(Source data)
○ ○ ○ ○ ○ ○ ○
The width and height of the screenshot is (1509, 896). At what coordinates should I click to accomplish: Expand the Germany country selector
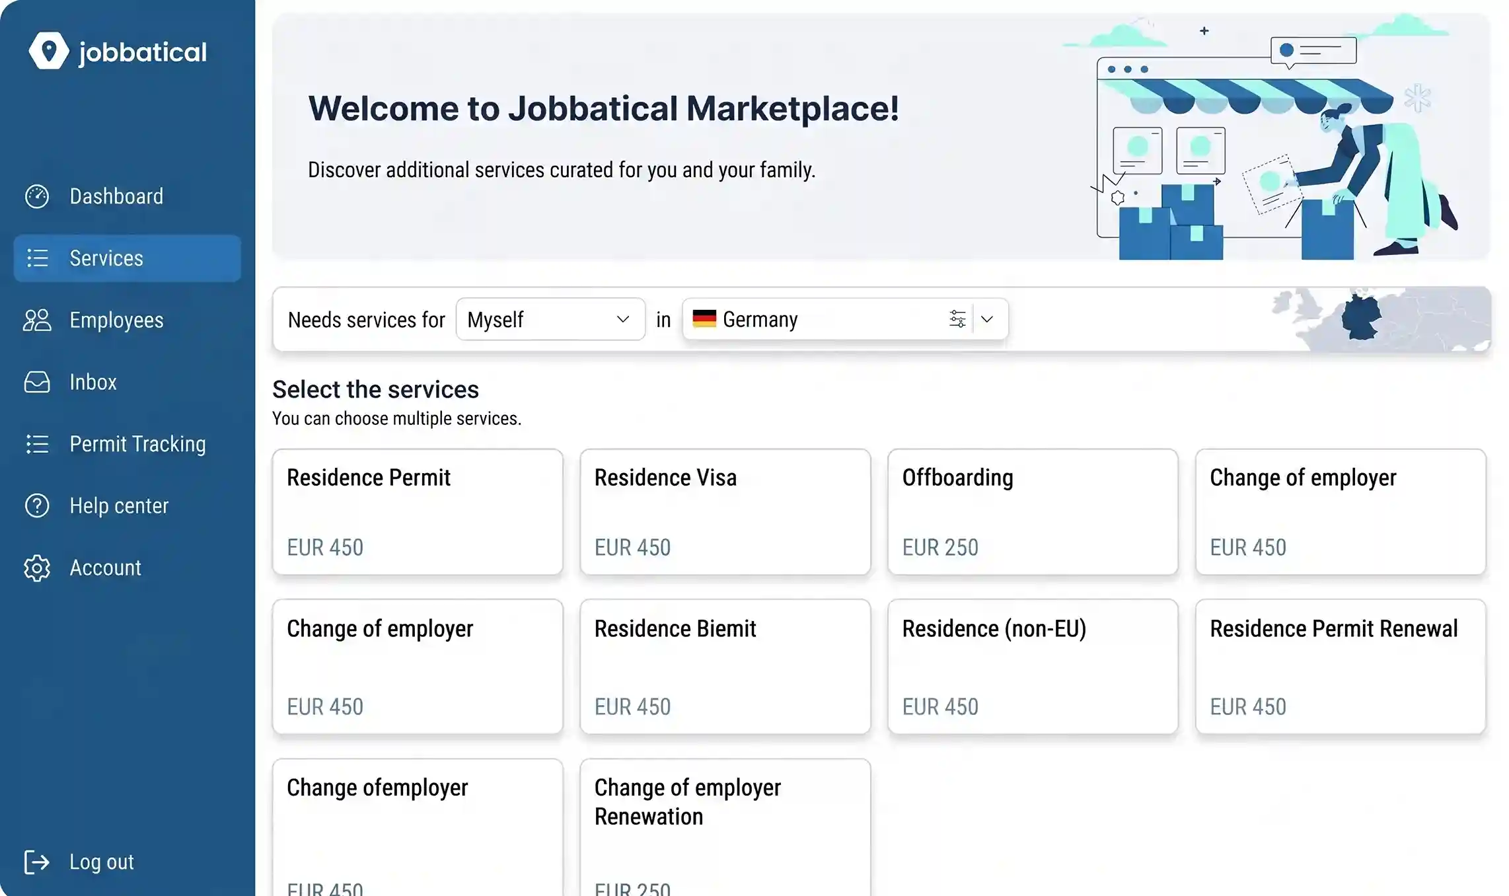click(793, 319)
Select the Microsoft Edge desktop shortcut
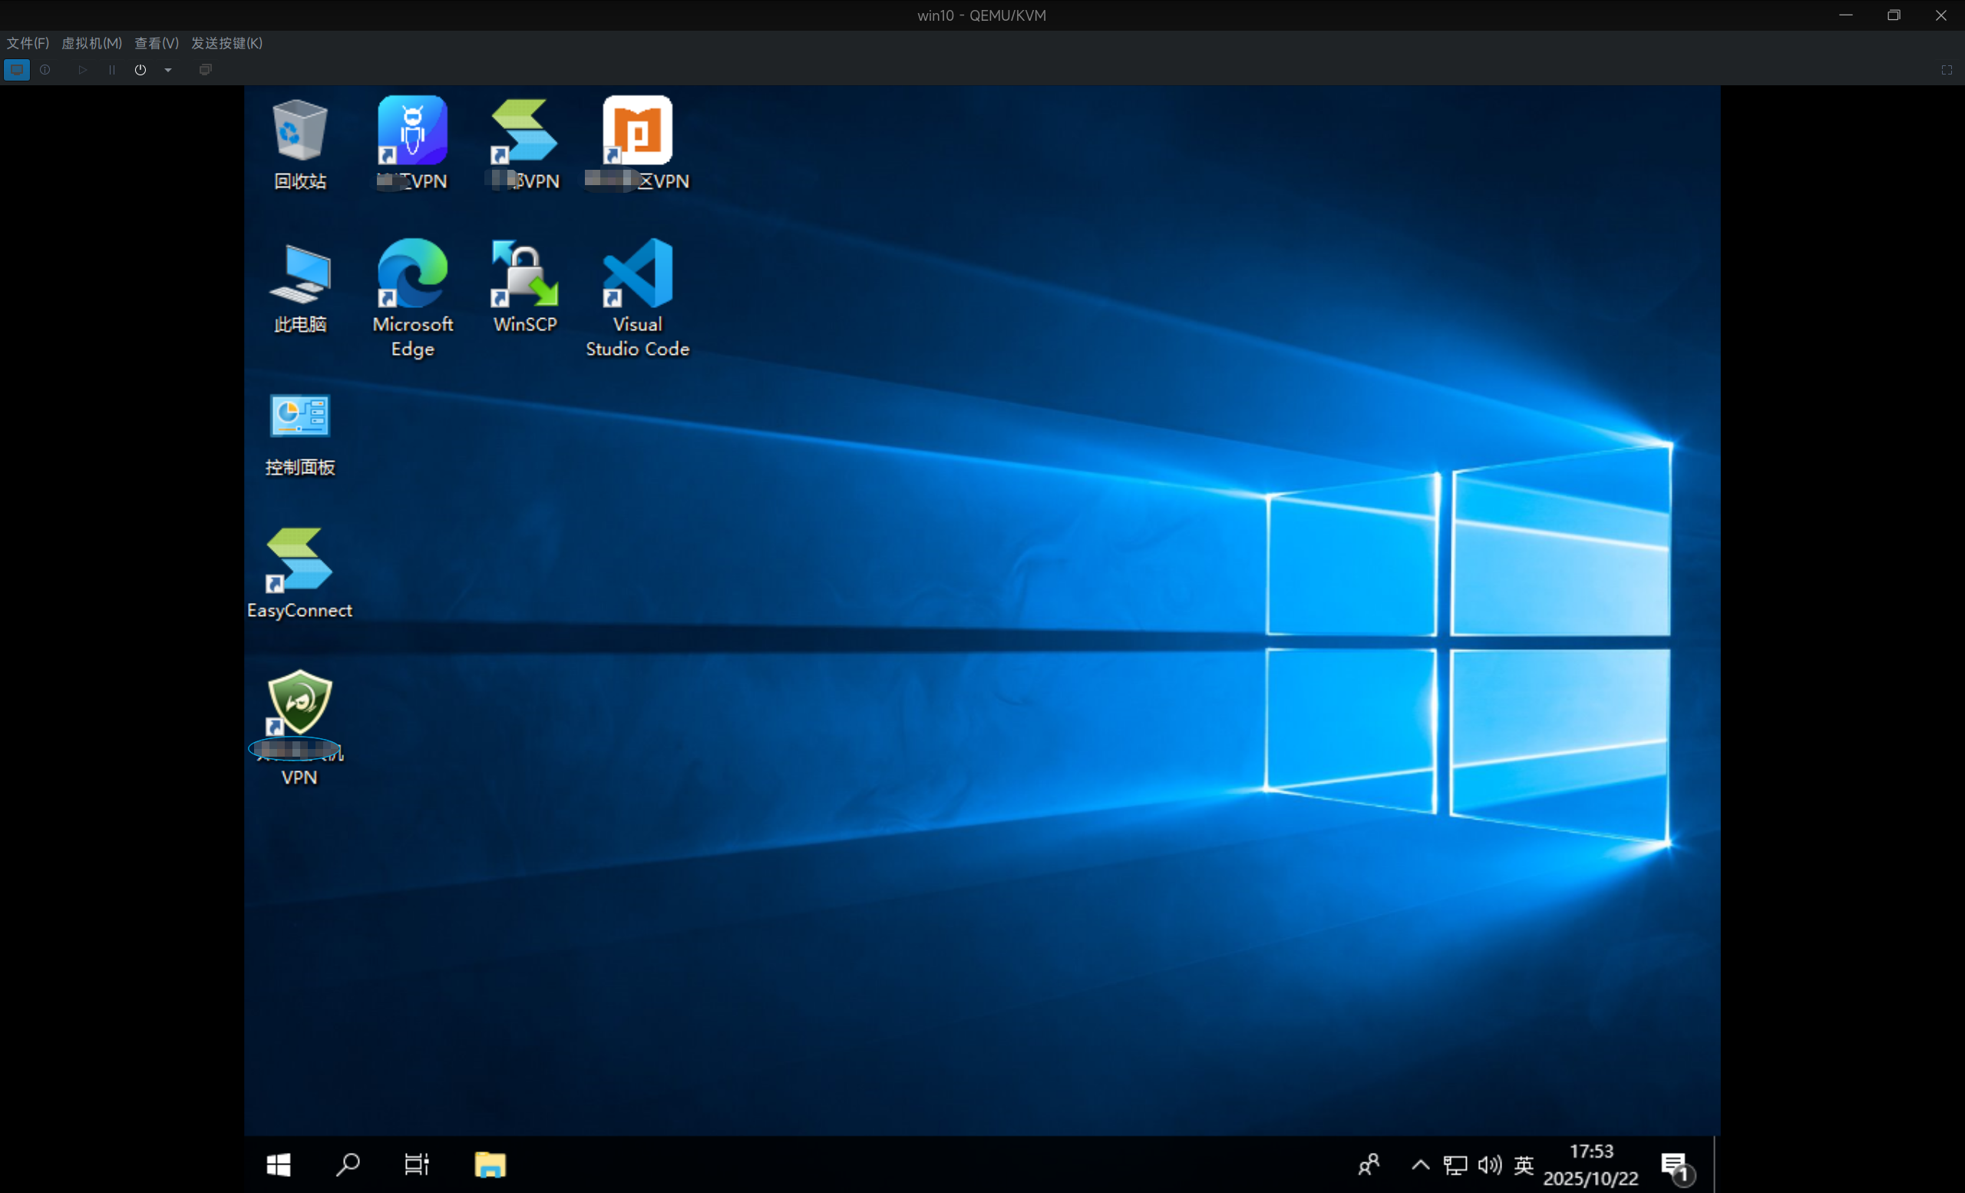This screenshot has height=1193, width=1965. click(x=412, y=298)
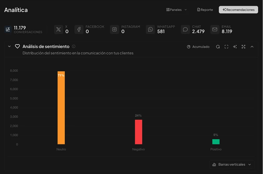Click the Chat channel icon
This screenshot has width=263, height=174.
185,29
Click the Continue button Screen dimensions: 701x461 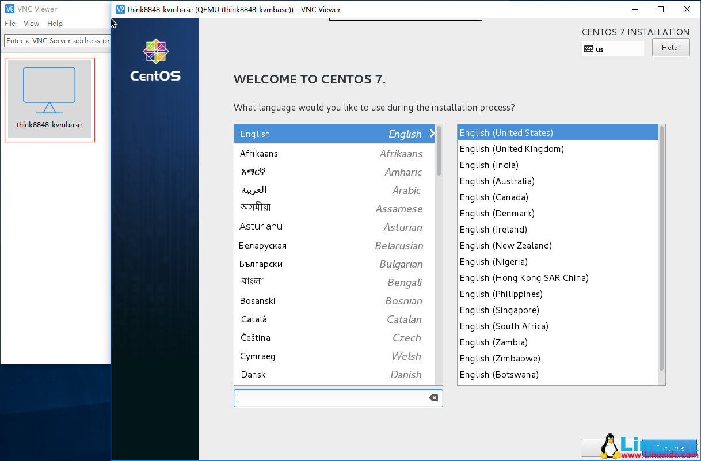(x=669, y=448)
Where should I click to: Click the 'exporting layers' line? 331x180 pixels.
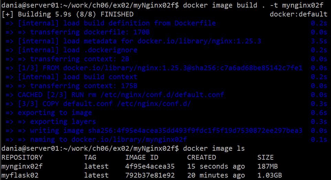point(63,121)
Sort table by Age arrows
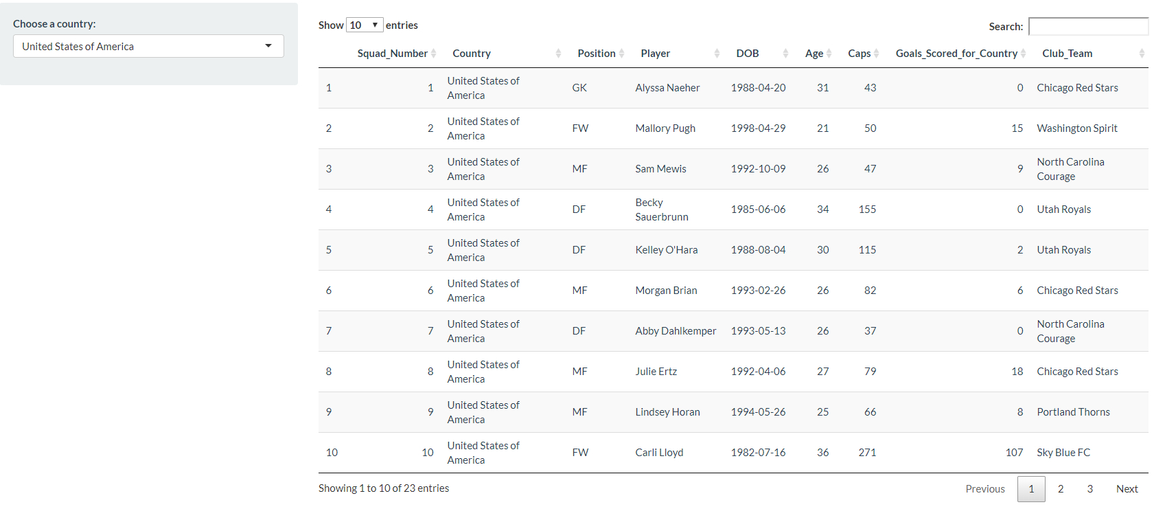Screen dimensions: 1165x520 829,54
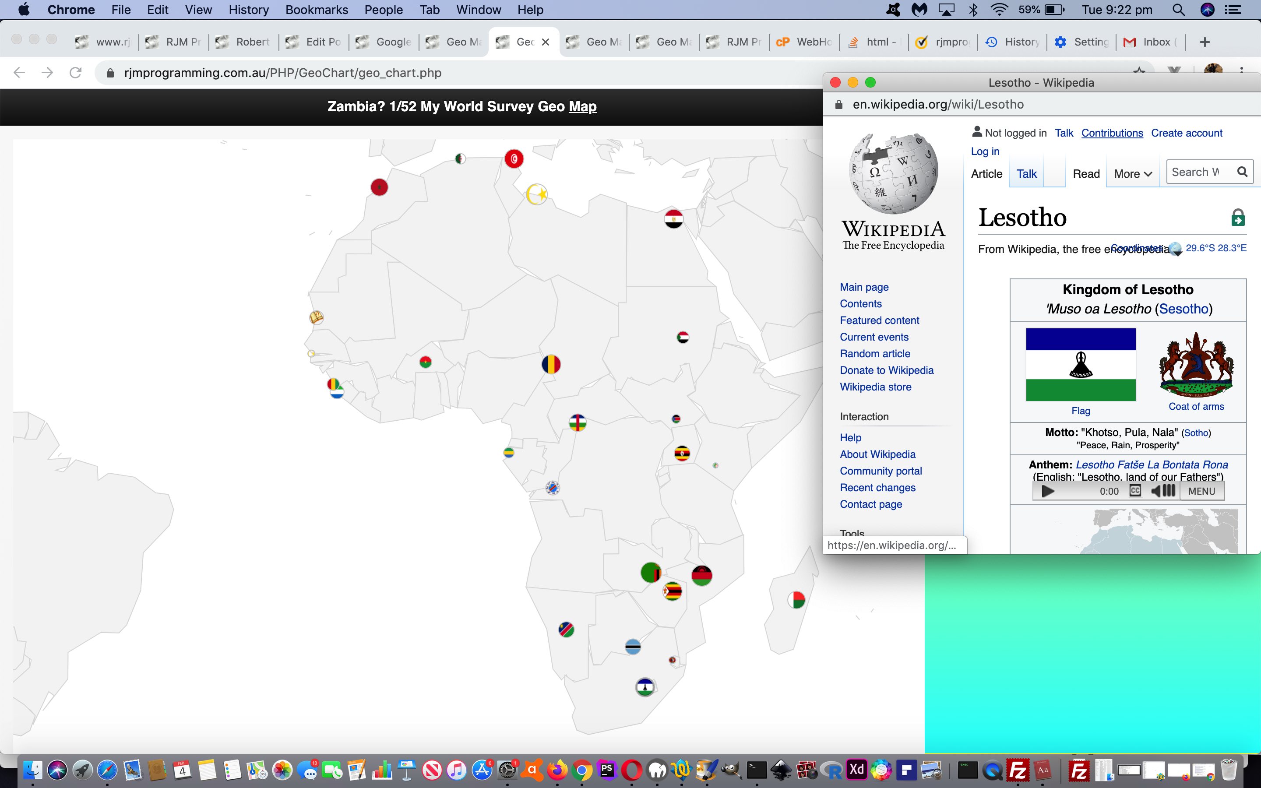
○ ○ ○ ○ ○ ○ ○
- [Stated exercise]:
Find every line in the listing above that contains the string "should" and copy each of those lines, treating uppercase and lowercase as different.

- [Result for this exercise]:
The width and height of the screenshot is (1509, 896). At what coordinates should I click to accomplish: Expand the Germany country selector
Where should I click to: Click the 'exporting layers' line? 331x180 pixels.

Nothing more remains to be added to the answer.